What were some of the things you taken away from past NaNo’s? Any lessons you’d pass on to a newcomer and things you’d personally do different this year?:

 

I have three tips. I managed to do all of them last year (one by chance, two by design), and I think they were the main reason I managed to succeed.

 

First, plan your story in some way before November 1. You don’t have to go overboard (in fact, you don’t want to – you’ll probably just stifle yourself), but having a rough idea of where you want the story to go means you don’t ever waste valuable writing time trying to figure out what happens next. I made my plan by getting a pile of old business cards, and writing a sentence describing each scene I had thought of on a card. I then played around with the order of cards, added and removed cards, etc, until I was happy with the flow of the story. I stayed reasonably close to my plan, but did change a few things as I went along.

 

Secondly, make use of your non-writing time, especially if you have a very limited time to write. Think about what is going to happen next, either in the current scene you’re writing, or the scene after the one you’re writing. When you sit back down at the keyboard, you’ll be able to make the most of your writing time.

 

Finally (and this was one I found out by accident), do everything you can to write as much as you can on November 1. I started as soon as midnight hit, and took the day off work to continue writing. By the end of November 1, I’d written 5000 words. This gave me a good buffer for later on, as there were many days where I was only able to write a few hundred words.

 

 

What happened to your story–did you publish it?
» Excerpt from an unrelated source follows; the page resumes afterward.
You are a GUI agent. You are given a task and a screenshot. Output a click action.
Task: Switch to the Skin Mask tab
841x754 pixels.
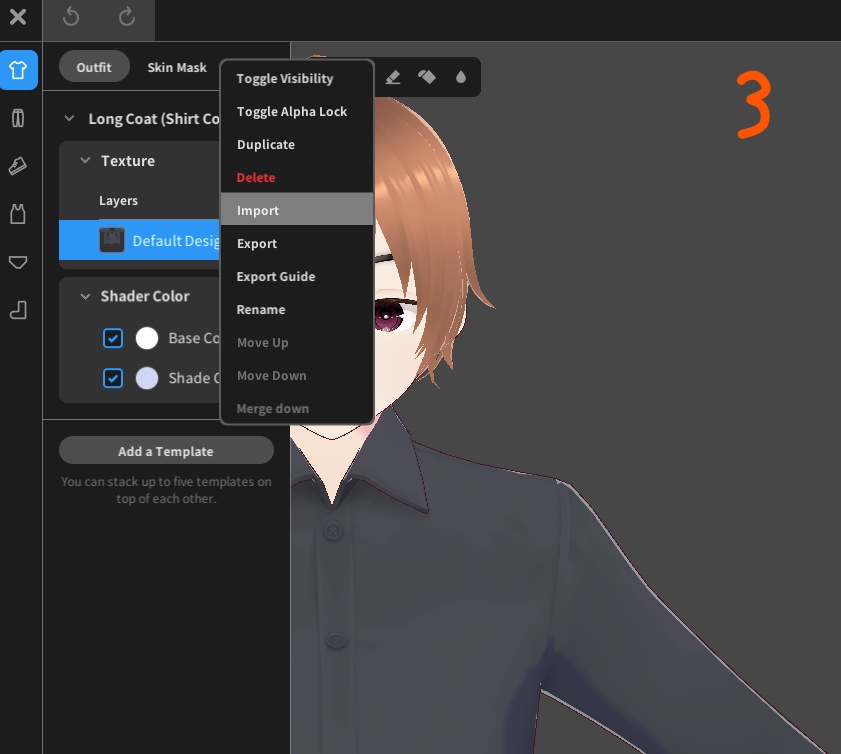177,67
Junk it? Still working on it?

 

I continued writing my story until mid-December, when I decided I was happy to call draft one of the story finished. I then let it sit for several months, while I worked on other things.

Finally I came back to the manuscript, read through it all in as short a time as possible (two days), made some notes about what I wanted to change, and then set about re-writing and adding sections. I added an entire chapter to the front of the story, moved some things around in the first quarter of the book, and added a number of scenes.

 

Once I was happy with it, I hired an editor (Lynn O’Dell) to go through it. She really outdid herself, and the story is much better because of the work Lynn, her proofreaders, and a friend who was my beta reader all put into it.

 

Gears of Wonderland went live on Amazon on October 12, and needless to say, I’m extremely happy! You can find it at http://www.amazon.com/gp/product/B005USJ5U8

 

 

You had a really successful NaNo last year….what made you decide to take a pass for the 2011 go around?

 

Unfortunately, it’s a case of bad timing. I have a book in progress that I really need to finish (it’s booked in for Lynn to edit), so I can’t afford to take November off to work on something new. And there’s no way I could do NaNoWriMo and work on the current book in progress 🙂

 

 

Do you think you’ll ever do a NaNo again? Why or why not?:

 

I will definitely do NaNo again. Next year I hope to plan my time in a better way, so I can start a new book as part of NaNo. I’ve certainly got enough ideas running around in my head!